Only Use DISTINCT If You Need It
Placing the DISTINCT clause on your SELECT statement takes the results of your query and removes the duplicates. It takes SQL Server an extra SORT operation to sort the data so it can identify and remove the duplicates. Therefore, if you already know that results will not contain duplicates than dont put the DISTINCT clause on your T-SQL statement. By putting the DISTINCT clause on your query, you are telling SQL Server to perform the sort and un-duplication process. This is extra work for SQL Server and provides no value when your result set only contains unique sets of records in the first place.

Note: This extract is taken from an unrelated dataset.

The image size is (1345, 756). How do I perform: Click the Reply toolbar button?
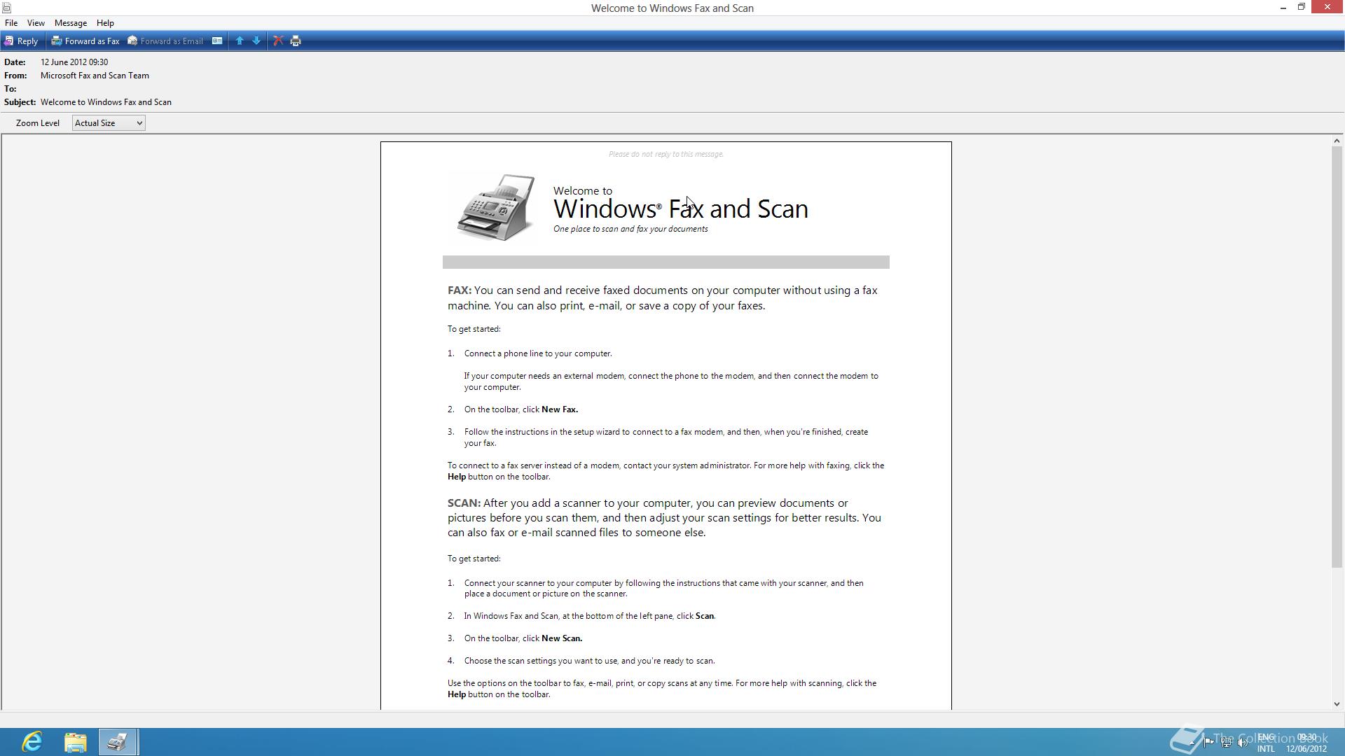click(x=21, y=41)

Only Use UNION If You Need It
The UNION clause removes duplicate records between the two sets it is union-ing together. Just like in the prior example, in this example the UNION operator requires a SORT Operation so SQL Server can remove any duplicates. If you know that neither set contains duplicate sets of records then the extra effort that a UNION requires to make SQL Server execute a sort and un-duplication process is extra work that SQL Server doesnt need to do. Therefore, when you need to use the UNION operator to concatenate two record sets together, where both sets as a whole contain a unique set of data, it is better to use the UNION ALL operator. The UNION ALL operator does not remove duplicates therefore it uses less SQL Server backend processing to perform the union operation because no sort/dedup process has to be executed. Less work for SQL Server means your union operation will be performed quicker using the UNION ALL operator.
Faster Code by Using Best Practices
There are many reasons to follow best practices. Some best practices help your application code not break when schema changes are made, while other best practices improve the performance of your queries, by minimizing CPU, I/O and network bandwidth. This set of best practices covered some simple things you can do to minimize the resources used by SQL Server when processing your SQL Server statements.